Monster-in-Law on the small screen

Comedy show will be a Warner Bros Television production.


News Desk October 18, 2014



Fans of the 2005 romantic-comedy, Monster-in-Law, starring singer-turned-actor Jennifer Lopez and veteran actor Jane Fonda, have reasons to rejoice as the movie is about to be adapted into a television series, reported Entertainment Weekly.


The half-hour comedy will be loosely based on the movie of the same name and is being produced by Warner Bros Television, while Amy B Harris and 30 Rock writer, John Riggi will write the screenplay. Even Harris is not a newbie to the industry as she has previously written the screenplay of Carrie Diaries, which was a prequel to the Sex and the City series.

According to deadline.com the show will focus on the friction between a wife and her husband while also showing the convoluted world of a couple as they learn the joys and horrors of parenting.

The series can be considered a continuation of the 2005 film which follows a doting, overly-possessive mother who has been replaced by a new host on her TV talk show. As a result, she re-enters her son’s life just as he decides to get engaged to a free-spirited, multi-talented woman who works as a dog-walker and temp at a doctor’s office.

Immediately seeing the woman as a threat, she puts on a good face in front of her son but immediately starts plotting against her.

The 2005 movie directed  by Robert Luketic and written by Anya Kockoff marked Jane Fonda’s return to cinema after 15 years and proved to be a resounding success at the box office raking an estimated $154.7 million.

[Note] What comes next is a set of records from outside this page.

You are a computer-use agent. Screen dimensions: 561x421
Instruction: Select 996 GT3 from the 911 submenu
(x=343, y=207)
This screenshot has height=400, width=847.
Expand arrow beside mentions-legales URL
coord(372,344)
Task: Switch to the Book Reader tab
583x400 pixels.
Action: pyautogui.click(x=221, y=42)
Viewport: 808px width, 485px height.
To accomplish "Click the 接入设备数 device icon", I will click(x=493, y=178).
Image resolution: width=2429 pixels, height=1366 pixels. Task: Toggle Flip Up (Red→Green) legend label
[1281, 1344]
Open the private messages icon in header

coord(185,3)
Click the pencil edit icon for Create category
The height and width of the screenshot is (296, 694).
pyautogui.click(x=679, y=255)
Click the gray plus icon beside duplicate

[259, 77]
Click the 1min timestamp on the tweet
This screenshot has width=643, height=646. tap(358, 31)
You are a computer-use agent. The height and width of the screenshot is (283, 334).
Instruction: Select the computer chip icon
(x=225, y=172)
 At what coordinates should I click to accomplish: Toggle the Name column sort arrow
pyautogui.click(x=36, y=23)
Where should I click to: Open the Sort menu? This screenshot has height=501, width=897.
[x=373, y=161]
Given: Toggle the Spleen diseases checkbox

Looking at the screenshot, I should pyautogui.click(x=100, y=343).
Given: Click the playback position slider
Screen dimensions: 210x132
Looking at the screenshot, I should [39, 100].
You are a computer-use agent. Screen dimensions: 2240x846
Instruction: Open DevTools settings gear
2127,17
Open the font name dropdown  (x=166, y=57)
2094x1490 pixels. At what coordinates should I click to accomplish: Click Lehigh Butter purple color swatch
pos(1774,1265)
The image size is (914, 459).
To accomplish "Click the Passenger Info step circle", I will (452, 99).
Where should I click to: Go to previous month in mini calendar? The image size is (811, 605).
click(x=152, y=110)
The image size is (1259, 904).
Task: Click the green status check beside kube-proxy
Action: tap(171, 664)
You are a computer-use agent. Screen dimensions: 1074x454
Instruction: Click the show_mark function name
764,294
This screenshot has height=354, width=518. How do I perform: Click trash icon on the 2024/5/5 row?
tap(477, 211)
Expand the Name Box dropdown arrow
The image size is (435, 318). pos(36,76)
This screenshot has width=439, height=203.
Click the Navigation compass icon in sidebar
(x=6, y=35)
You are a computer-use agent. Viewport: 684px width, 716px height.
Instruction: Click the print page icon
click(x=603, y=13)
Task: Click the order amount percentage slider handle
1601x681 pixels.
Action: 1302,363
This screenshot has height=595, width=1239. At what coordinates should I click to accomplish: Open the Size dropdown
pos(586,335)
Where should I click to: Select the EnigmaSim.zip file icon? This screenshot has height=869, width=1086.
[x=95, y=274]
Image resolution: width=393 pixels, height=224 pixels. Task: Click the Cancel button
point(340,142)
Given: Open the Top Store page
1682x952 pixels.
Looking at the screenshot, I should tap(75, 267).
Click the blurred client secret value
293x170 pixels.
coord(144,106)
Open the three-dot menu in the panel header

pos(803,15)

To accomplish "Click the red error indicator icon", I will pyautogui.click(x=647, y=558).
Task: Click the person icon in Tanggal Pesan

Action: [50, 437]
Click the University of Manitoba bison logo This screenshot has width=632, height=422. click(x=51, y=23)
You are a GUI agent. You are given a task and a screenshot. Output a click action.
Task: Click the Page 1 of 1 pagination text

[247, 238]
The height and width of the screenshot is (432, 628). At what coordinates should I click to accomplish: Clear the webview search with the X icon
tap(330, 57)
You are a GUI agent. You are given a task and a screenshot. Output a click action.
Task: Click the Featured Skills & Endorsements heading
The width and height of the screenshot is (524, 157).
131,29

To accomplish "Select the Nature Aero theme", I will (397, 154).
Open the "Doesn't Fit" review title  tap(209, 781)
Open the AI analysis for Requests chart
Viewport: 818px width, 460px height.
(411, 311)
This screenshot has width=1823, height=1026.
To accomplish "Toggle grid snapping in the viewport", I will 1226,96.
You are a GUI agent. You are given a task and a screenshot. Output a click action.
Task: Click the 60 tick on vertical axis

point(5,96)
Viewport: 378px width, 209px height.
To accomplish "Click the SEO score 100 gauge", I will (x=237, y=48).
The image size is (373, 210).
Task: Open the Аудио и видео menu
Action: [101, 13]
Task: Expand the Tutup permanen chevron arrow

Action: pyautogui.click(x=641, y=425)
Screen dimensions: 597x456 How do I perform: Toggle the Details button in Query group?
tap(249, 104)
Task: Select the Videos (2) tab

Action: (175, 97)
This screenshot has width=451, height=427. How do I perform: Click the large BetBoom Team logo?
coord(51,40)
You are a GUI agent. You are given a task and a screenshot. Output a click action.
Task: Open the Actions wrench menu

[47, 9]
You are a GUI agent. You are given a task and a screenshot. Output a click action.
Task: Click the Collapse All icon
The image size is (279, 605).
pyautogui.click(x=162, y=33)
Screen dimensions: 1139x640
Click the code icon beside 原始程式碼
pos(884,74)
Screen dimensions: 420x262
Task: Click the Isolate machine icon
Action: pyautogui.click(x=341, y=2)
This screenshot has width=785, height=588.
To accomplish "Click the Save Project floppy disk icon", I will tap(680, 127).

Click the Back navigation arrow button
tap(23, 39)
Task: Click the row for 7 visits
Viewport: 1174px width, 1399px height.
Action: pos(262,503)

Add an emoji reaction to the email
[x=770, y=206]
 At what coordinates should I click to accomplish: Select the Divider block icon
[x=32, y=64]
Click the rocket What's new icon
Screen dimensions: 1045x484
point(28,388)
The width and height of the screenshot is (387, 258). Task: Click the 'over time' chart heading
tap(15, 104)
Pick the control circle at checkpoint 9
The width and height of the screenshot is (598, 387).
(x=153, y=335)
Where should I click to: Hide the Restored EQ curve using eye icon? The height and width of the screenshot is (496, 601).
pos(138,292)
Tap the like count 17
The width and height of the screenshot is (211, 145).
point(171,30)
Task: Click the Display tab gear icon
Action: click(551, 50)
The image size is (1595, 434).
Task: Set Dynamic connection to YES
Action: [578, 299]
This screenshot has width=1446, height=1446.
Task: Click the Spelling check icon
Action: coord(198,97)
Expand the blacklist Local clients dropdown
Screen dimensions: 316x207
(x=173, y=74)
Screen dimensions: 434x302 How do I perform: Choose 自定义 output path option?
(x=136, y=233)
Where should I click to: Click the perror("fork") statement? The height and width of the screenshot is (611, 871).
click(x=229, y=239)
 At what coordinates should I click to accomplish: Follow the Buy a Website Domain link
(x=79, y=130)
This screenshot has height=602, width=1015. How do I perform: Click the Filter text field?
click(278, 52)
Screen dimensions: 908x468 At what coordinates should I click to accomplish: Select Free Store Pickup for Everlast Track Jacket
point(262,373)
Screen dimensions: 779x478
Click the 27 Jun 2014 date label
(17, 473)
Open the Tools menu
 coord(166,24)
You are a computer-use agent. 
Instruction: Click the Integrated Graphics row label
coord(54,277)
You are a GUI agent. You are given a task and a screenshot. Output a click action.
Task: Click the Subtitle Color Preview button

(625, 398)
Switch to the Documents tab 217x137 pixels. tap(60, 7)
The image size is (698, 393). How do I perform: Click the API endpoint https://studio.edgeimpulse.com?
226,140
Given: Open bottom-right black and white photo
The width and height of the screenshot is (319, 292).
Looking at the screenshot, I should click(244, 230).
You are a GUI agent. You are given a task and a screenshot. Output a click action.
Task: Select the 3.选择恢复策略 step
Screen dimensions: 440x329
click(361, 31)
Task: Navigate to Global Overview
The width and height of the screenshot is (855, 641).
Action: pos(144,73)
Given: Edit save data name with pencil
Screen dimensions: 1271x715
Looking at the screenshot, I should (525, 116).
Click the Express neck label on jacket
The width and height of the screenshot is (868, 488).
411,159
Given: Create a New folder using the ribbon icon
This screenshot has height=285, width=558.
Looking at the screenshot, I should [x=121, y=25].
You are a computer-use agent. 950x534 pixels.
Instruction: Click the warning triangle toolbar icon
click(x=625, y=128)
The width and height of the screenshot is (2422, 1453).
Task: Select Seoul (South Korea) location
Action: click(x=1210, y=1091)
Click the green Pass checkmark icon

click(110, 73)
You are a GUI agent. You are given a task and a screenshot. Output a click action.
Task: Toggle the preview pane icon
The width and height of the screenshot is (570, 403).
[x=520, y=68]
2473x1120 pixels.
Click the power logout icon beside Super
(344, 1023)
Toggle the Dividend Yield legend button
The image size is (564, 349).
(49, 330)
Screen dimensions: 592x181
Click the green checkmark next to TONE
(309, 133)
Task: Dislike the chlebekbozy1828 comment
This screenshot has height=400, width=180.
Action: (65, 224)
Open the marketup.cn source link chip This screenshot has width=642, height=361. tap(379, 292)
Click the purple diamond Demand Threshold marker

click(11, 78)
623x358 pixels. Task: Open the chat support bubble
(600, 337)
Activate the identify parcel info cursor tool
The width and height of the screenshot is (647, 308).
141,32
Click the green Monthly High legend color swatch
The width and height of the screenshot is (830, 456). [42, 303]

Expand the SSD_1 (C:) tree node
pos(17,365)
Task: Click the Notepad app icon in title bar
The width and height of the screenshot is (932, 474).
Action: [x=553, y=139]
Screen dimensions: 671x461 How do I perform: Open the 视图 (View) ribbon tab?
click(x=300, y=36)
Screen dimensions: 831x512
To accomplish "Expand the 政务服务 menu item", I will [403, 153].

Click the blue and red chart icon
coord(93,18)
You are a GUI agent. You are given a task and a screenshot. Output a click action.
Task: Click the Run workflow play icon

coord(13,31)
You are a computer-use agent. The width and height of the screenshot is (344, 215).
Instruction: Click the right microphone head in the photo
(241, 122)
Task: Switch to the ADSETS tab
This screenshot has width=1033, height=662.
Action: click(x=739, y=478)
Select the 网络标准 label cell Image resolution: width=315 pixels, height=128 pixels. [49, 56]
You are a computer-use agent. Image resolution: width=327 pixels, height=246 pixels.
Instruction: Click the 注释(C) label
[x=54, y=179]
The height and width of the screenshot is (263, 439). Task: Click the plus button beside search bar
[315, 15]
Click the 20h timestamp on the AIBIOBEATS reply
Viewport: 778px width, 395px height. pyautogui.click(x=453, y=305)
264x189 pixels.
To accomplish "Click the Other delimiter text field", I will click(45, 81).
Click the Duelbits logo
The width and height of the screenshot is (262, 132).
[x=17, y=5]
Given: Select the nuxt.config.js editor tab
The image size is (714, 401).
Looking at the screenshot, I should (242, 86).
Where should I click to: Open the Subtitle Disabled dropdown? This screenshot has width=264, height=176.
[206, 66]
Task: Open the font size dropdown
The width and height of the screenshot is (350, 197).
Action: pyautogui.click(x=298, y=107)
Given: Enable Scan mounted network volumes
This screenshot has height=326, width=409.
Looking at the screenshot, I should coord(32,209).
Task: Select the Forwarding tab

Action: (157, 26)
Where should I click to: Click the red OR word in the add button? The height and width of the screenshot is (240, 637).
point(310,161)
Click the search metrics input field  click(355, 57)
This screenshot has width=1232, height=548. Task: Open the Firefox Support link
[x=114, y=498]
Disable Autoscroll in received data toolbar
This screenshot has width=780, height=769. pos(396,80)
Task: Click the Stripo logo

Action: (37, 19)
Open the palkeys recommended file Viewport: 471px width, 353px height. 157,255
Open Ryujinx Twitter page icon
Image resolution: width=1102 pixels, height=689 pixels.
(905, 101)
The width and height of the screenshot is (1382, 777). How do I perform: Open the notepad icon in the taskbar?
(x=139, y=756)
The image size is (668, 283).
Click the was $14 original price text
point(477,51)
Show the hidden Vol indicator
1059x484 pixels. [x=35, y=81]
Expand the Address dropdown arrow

This is not the first instance of a commercially successful film being turned into a television series. Previous adaptations of films such as LA Confidential, Harry and the Henderson and Ferris Bueller’s Day Off have either not been received very well by the critics or did not gather enough ratings resulting in these television shows being cancelled.

Other movies of the previous decade are also being prepped for a television adaptation with the Topher Grace and Scarlett Johansson romantic-comedy, In Good Company also being adapted into a television series states deadline.com.

Entertainment Weekly further stated that the Edward Norton period drama film, The Illusionist is also being developed into a television series.

The executive producers of the romantic-comedy Chris Bender and JC Spink will once again serve as executive producers of the show reported  the Times of India.

Published in The Express Tribune, October 19th, 2014.